Assistant replies normalize verified Lumi routes into safe links for the active WebUI host. Repository paths and implementation details are restricted to administrators; moderator code help is separately opt-in. Reply length limits are applied after inference to delivered text rather than prompt or retrieved context.

The WebUI assistant keeps a bounded per-user conversation and panel preference in browser storage so navigation does not discard the active chat. The panel opens at one-sixth of the viewport by default, supports vertical resizing, and restores its previous height and open state. Assistant Markdown is rendered as safe DOM content, including fenced code blocks with exact-copy controls.

The !assistant command and its default !lumi alias use the same provider, identity, scope, access restrictions, and rate limits as the WebUI assistant. Replies are normalized for the originating platform. AI bans, timeouts, and recent rate-limit denials are managed from the plugin settings page and stored under data/config/.

The access-control picker searches known Lumi profiles and linked platform identities.
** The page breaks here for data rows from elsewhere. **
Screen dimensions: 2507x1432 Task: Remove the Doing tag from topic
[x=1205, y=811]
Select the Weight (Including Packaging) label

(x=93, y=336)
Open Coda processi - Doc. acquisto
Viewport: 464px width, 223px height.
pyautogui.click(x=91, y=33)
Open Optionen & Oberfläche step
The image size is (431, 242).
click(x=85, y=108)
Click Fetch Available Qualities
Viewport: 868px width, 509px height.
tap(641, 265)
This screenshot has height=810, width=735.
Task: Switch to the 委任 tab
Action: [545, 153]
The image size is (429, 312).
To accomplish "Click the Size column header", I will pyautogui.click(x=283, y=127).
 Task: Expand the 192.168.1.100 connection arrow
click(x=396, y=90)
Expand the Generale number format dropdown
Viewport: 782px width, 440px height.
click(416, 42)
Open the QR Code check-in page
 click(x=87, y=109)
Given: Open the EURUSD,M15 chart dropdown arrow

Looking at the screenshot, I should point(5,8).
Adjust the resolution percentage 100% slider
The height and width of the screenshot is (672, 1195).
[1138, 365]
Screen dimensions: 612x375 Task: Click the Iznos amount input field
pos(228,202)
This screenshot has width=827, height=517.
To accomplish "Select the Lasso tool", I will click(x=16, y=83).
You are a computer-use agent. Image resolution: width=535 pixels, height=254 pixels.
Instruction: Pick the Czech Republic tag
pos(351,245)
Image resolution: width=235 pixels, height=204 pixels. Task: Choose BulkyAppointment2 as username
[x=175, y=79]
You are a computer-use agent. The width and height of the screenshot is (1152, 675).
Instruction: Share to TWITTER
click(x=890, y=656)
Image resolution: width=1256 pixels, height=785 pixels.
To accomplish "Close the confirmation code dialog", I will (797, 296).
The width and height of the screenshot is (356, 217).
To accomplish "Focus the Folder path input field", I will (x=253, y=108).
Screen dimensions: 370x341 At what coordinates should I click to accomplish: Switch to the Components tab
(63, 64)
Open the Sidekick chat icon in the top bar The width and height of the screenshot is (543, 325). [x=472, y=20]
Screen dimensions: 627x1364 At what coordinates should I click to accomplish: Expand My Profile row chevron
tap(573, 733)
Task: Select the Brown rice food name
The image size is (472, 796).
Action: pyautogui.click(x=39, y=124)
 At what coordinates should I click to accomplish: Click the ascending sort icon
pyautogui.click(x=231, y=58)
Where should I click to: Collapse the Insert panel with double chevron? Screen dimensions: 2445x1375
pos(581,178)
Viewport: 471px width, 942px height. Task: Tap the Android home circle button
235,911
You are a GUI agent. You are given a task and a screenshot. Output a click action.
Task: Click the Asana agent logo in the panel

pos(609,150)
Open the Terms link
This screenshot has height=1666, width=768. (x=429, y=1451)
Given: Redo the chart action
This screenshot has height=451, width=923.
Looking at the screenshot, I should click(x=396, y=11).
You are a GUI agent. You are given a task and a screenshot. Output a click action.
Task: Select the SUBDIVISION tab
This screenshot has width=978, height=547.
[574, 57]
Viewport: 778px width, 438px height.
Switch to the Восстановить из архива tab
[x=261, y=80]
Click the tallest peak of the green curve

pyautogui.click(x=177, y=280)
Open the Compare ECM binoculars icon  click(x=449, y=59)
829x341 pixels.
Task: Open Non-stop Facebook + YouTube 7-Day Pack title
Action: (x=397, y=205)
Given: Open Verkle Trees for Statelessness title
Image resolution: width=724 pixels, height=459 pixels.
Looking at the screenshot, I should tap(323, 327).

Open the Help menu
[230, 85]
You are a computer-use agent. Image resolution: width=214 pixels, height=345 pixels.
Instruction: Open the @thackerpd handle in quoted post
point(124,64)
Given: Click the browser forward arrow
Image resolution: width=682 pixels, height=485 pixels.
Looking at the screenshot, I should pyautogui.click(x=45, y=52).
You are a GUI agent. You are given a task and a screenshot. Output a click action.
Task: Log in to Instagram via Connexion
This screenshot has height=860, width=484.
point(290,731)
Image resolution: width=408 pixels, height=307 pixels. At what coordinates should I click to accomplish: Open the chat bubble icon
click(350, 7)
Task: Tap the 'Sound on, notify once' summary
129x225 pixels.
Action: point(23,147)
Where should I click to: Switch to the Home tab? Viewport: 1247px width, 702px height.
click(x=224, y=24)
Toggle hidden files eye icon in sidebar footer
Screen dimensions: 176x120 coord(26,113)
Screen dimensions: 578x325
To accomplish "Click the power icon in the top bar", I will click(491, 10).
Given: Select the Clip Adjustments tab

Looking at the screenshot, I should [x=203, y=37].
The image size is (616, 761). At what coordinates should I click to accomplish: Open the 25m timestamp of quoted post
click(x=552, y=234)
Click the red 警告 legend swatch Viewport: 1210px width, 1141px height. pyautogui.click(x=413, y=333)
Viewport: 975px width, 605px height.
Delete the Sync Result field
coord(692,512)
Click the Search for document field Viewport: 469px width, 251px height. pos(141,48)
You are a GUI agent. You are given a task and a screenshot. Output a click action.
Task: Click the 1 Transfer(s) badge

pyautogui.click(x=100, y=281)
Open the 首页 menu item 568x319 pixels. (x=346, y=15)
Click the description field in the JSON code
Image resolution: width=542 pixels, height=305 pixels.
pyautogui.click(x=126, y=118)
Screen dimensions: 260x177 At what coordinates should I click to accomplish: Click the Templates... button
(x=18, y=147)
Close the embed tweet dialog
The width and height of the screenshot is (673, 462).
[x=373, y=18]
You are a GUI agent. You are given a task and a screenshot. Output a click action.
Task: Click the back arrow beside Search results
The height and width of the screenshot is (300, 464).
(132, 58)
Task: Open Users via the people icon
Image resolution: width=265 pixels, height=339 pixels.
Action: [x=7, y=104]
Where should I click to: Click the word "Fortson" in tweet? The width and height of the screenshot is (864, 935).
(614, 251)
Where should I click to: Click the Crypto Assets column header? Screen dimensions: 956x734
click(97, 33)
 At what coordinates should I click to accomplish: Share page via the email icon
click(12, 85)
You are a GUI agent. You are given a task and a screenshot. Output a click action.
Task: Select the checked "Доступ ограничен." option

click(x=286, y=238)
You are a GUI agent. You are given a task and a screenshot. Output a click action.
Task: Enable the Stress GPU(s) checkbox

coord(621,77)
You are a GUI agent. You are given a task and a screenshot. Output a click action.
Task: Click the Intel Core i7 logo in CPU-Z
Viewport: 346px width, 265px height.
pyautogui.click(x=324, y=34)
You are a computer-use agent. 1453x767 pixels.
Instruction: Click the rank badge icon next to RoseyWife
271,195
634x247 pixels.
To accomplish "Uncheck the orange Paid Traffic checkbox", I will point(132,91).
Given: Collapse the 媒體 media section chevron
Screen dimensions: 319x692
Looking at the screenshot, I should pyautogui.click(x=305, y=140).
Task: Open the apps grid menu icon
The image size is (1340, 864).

Runtime log listings and metrics use 25-row pages, while individual log views read only the latest bounded chunk.

Assistant panel rendering is validated before the core reports the panel as available. Template, locals, endpoint, HTML, and mount diagnostics are available to administrators, with failures recorded in data/logs/assistant-panel.log.

The test console no longer exposes a user-editable scope label. Clearly unrelated requests are rejected deterministically, while ambiguous requests are passed to the scoped Lumi system prompt instead of being rejected by a fixed keyword list.

Plugin API

Other Lumi plugins can use:

const ai = global.lumiFrameworks?.ai;
const health = await ai.health();
const result = await ai.generate({
  message: "Summarize this Lumi event.",
  user: requestingUser,
  sessionId: requestSessionId,
  scope: "my_plugin"
});

Available functions:

  • generate
  • classify
  • summarize
  • route_tool
  • health
  • capabilities
  • metrics_summary
  • registerContext
  • unregisterContext
  • registerTool

AI tools must provide an owning plugin, a synchronous permission check, a fixed argument schema, and an established workflow handler. Model output cannot execute SQL, shell commands, file operations, or arbitrary URLs.

Tool registration

ai.registerTool({
  tool_id: "example.action",
  display_name: "Example action",
  description: "Runs an existing plugin workflow.",
  owning_plugin: "example",
  required_role: "user",
  required_permission: "example.action.self",
  permission_check: ({ user, arguments: args }) => canRunWorkflow(user, args),
  schema: { target: "string", amount: "integer" },
  confirmation_required: true,
  risk_level: "sensitive",
  audit_category: "example",
  workflow_handler: ({ arguments: args, user, initiated_via_ai, ai_request_id }) =>
    existingWorkflow({ ...args, actor: user, initiated_via_ai, ai_request_id })
});

Verification

Run:

node plugins/lumi_ai/tests/verify.js

The verification covers path confinement, size formatting, GPU intent and actual allocation, pagination, model and log deletion safety, assistant role access, tool schema and permission checks, queue limits, refusal behavior, and runtime resume persistence.